In Memory of Memory: A Romance
by Maria Stepanova
Translated by Sasha Dugdale
2019 / 2021 (Eng US) – 324 pages
Read by Inga Tudor 14h 46m
Rating: 9.5 / 21st historical fiction
Short List for Booker International 2021
(Both read and listened)
This book, Stepanova’s 5th, was published in Russia and in Europe back in 2019 but it took awhile for it to get to US and English markets. It was on the 2021 Booker Prize Short List and was chosen for the October 2022 read by the Booker Prize reading group. I bought it a few months ago when I found both audible and Kindle versions on sale.
At first I was really disappointed. What the ???? – but I kept going. I rarely quit a book if I’ve bought it although I occasionally return them. Is this fiction or what? It feels more like a nonfiction essay. And so it goes for quite a long time although there is a rather clever set-up. Our protagonist is in her aunt’s apartment to clean it out after her death. There she finds piles and stacks of photos and postcards and letters and diary entries and newspaper clippings covering almost the bulk of her aunt’s life – almost 100 years, Unsorted, unorganized, un”arranged.”

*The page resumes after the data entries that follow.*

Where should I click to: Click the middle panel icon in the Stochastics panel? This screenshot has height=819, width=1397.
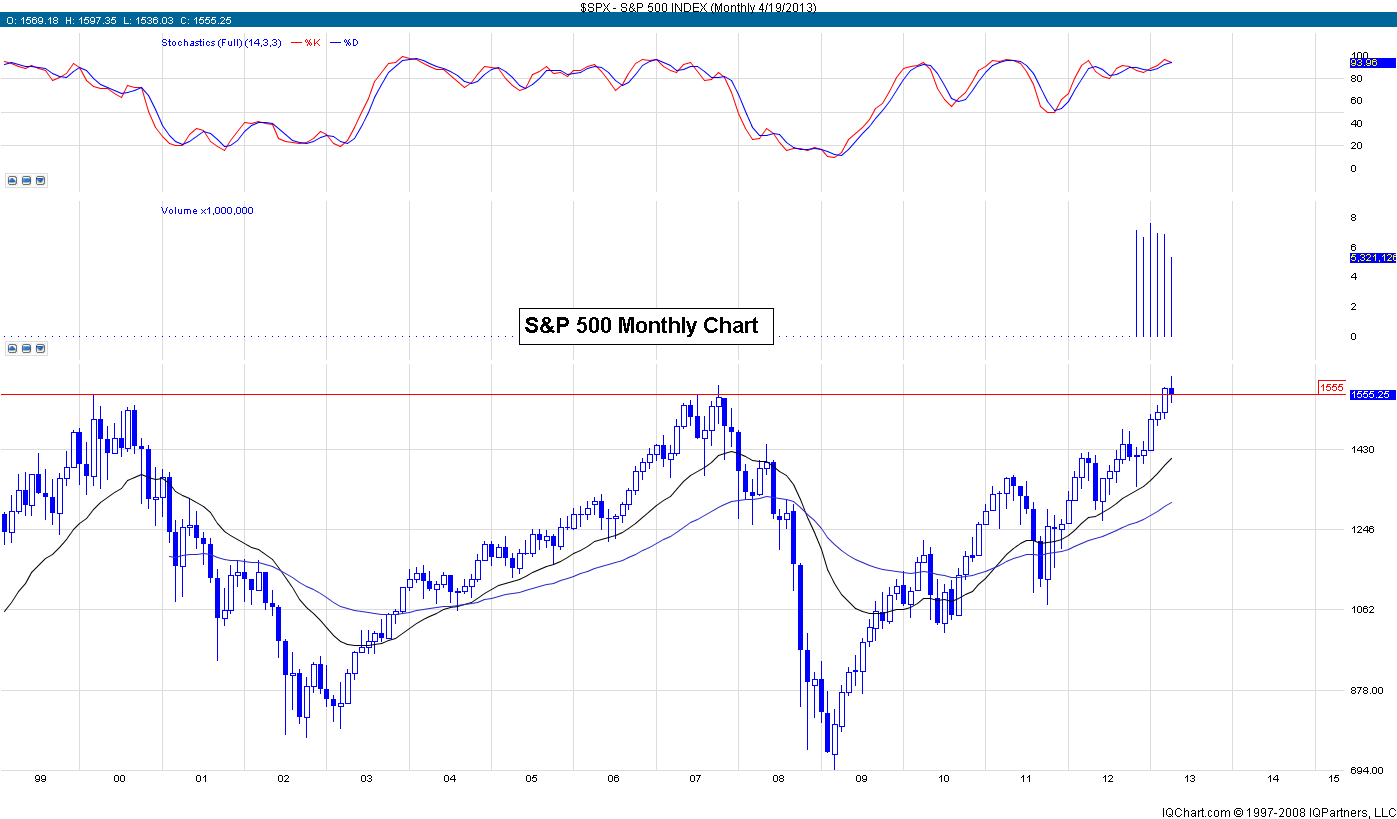click(x=26, y=181)
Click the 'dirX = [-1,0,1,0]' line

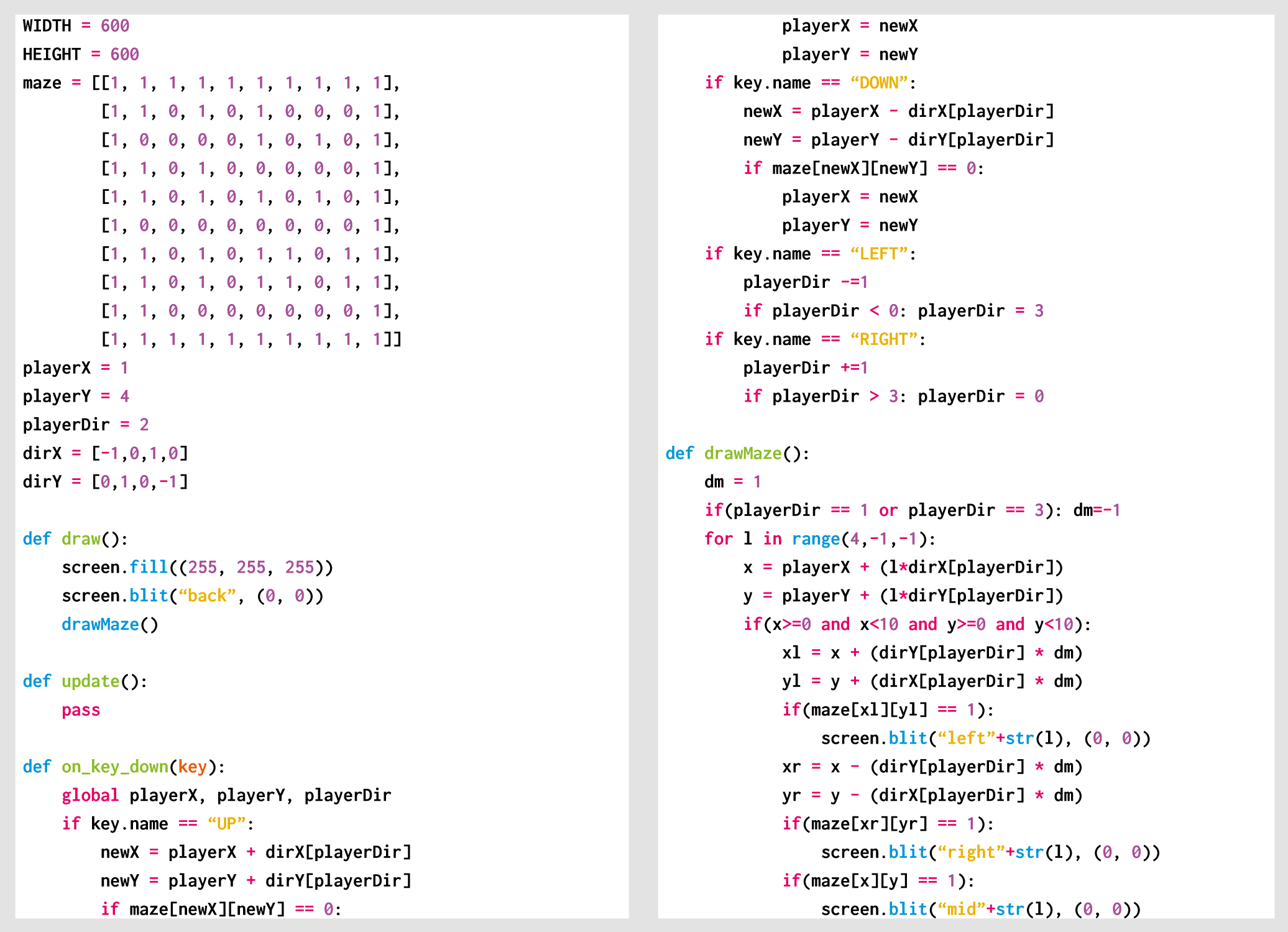coord(105,454)
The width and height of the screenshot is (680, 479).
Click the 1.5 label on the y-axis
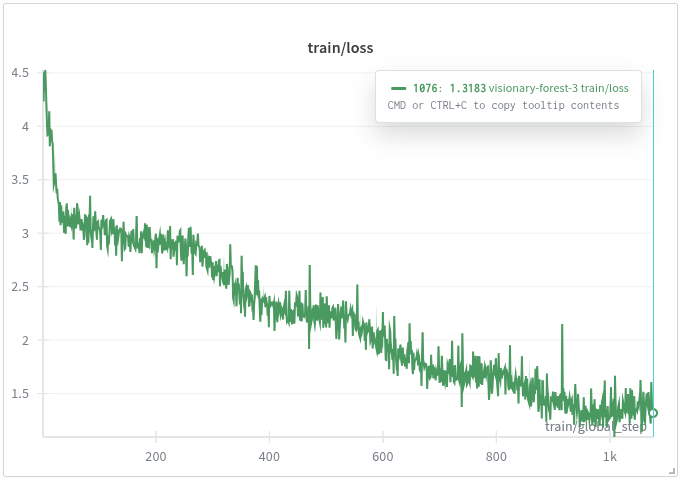pos(21,394)
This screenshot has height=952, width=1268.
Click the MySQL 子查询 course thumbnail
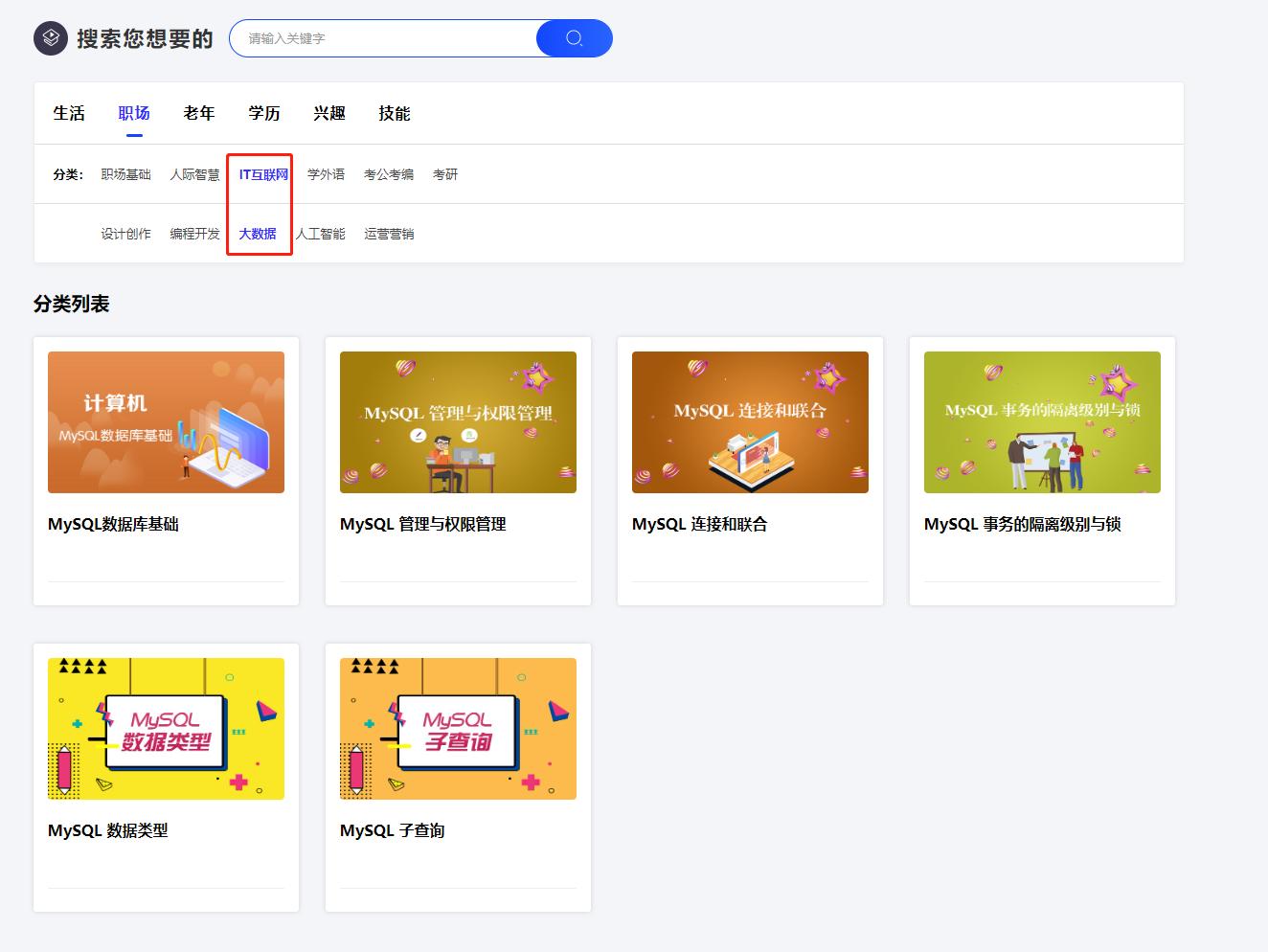point(457,728)
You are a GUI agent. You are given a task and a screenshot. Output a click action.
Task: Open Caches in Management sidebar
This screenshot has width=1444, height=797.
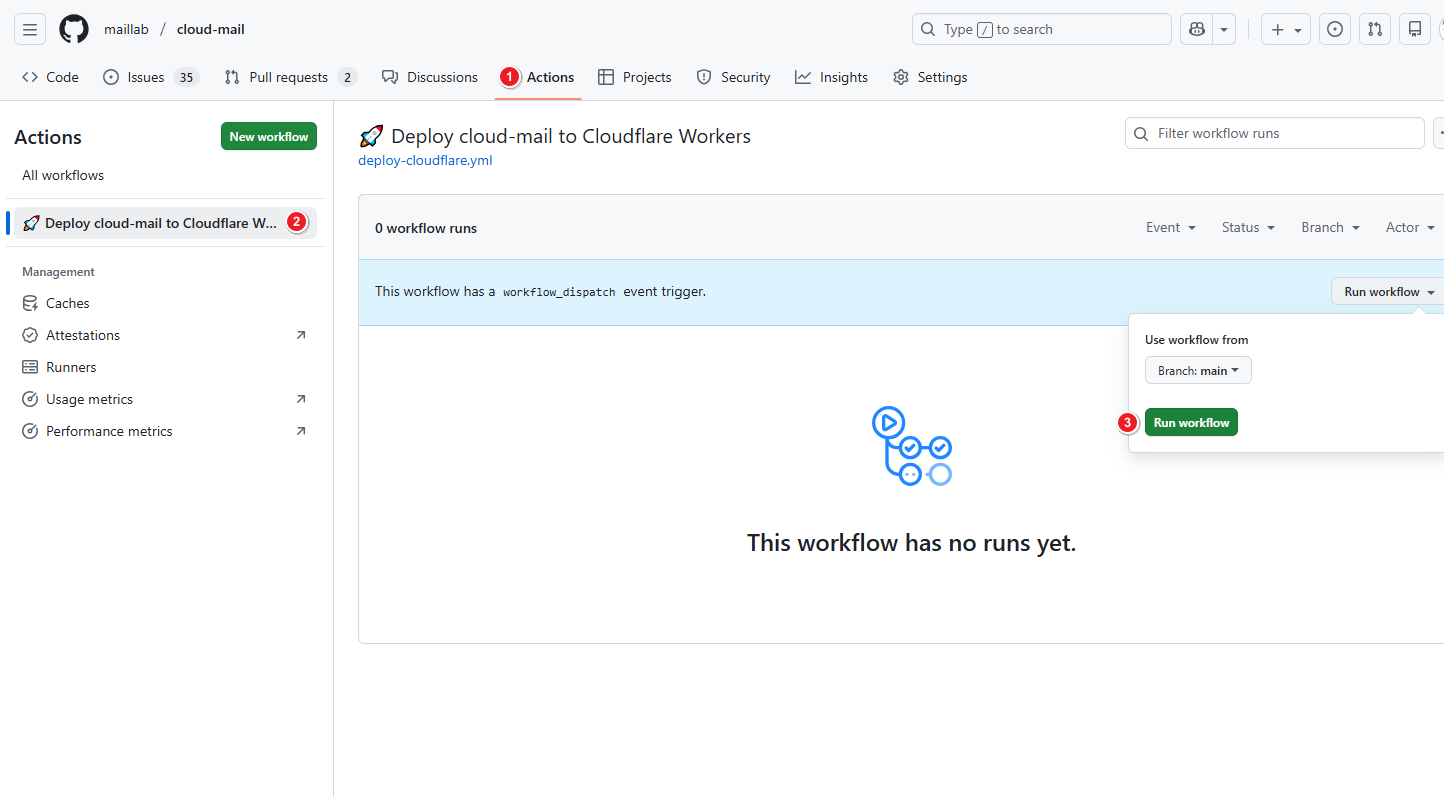tap(67, 303)
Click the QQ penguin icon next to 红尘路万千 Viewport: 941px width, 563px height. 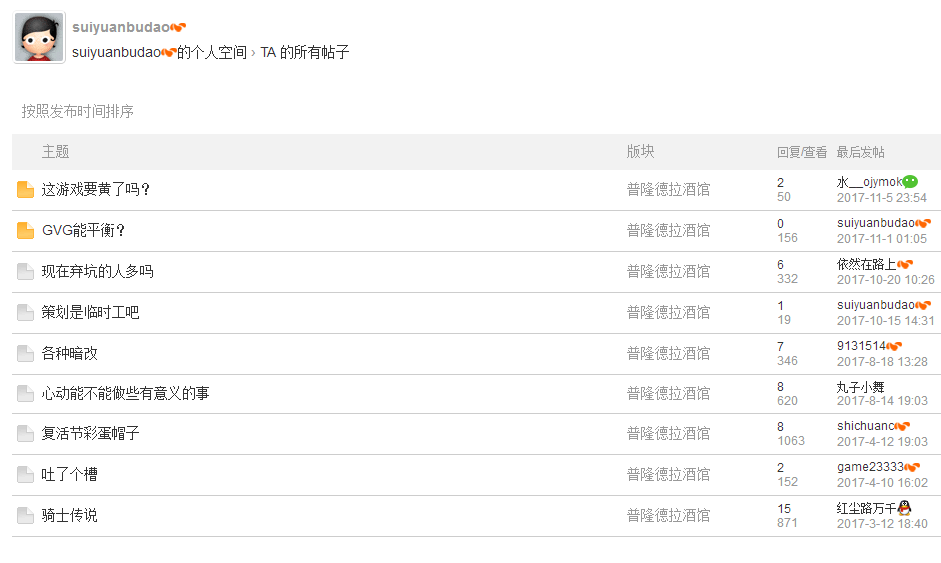point(904,508)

She starts in to sort them, but gets interested and remembers quite lot. This is a large family of Jews living in Russia with the story beginning before WWII. They are workmen and grandmas and artists and poets and professors and doctors and so on. The times are of revolution and Nazism and pogroms and war. There is a huge cultural change with Stalin but also with new poets and novels as well as science and music. “What is to be done?” This is a book of social, intellectual and cultural history as lived by one family and a multitude of changes.
I suppose I was about 1/3 through when the took off on me and left me enthralled – and loving it. This will likely make my Best of Year list in historical fiction – this and The Books of Jacob ~ by Olga Tokarczuk.
It’s about memory – remembering memory and how we remember.- and what and why. The subtitle is “a Romance” so it’s not all sad.